__Data__
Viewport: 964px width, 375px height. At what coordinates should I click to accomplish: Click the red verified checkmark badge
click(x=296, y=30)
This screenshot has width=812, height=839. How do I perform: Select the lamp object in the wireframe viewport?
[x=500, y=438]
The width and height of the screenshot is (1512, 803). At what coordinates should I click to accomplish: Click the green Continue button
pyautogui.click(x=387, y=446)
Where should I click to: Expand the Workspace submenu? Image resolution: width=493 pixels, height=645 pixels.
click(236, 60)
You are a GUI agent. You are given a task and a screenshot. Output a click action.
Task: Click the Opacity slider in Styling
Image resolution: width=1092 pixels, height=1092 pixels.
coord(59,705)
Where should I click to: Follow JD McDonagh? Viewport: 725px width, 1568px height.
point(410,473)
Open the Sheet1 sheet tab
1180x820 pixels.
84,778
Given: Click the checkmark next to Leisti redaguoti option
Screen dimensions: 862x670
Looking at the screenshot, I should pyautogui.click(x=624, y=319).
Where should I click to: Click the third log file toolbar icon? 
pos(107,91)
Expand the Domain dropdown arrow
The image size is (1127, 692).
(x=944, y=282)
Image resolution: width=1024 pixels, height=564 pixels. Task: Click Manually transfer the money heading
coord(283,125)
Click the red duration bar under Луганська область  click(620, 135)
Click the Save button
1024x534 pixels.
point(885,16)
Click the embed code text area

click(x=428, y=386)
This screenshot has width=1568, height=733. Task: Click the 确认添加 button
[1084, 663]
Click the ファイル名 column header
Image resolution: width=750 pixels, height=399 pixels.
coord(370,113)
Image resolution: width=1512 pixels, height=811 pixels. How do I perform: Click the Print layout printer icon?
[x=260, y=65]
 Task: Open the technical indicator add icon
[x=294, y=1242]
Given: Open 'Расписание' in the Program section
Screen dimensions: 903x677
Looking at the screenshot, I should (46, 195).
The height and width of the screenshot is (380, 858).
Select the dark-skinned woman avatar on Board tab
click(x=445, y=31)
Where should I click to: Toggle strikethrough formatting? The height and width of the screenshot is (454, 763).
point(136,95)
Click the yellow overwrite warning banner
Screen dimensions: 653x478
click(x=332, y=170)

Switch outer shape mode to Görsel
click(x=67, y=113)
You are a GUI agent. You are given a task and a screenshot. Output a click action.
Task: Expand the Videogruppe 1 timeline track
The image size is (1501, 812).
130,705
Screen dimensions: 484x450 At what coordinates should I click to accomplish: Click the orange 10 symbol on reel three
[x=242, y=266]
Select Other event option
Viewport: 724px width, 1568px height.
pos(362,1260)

__Problem description__
Up to and including the last line of the listing above, copy exactly every line from the one that contains "Where should I click to: Toggle" onward; leave out all others.

__Answer to the problem__
Where should I click to: Toggle strikethrough formatting? The height and width of the screenshot is (454, 763).
point(136,95)
Click the yellow overwrite warning banner
Screen dimensions: 653x478
click(x=332, y=170)

Switch outer shape mode to Görsel
click(x=67, y=113)
You are a GUI agent. You are given a task and a screenshot. Output a click action.
Task: Expand the Videogruppe 1 timeline track
The image size is (1501, 812).
130,705
Screen dimensions: 484x450 At what coordinates should I click to accomplish: Click the orange 10 symbol on reel three
[x=242, y=266]
Select Other event option
Viewport: 724px width, 1568px height.
pos(362,1260)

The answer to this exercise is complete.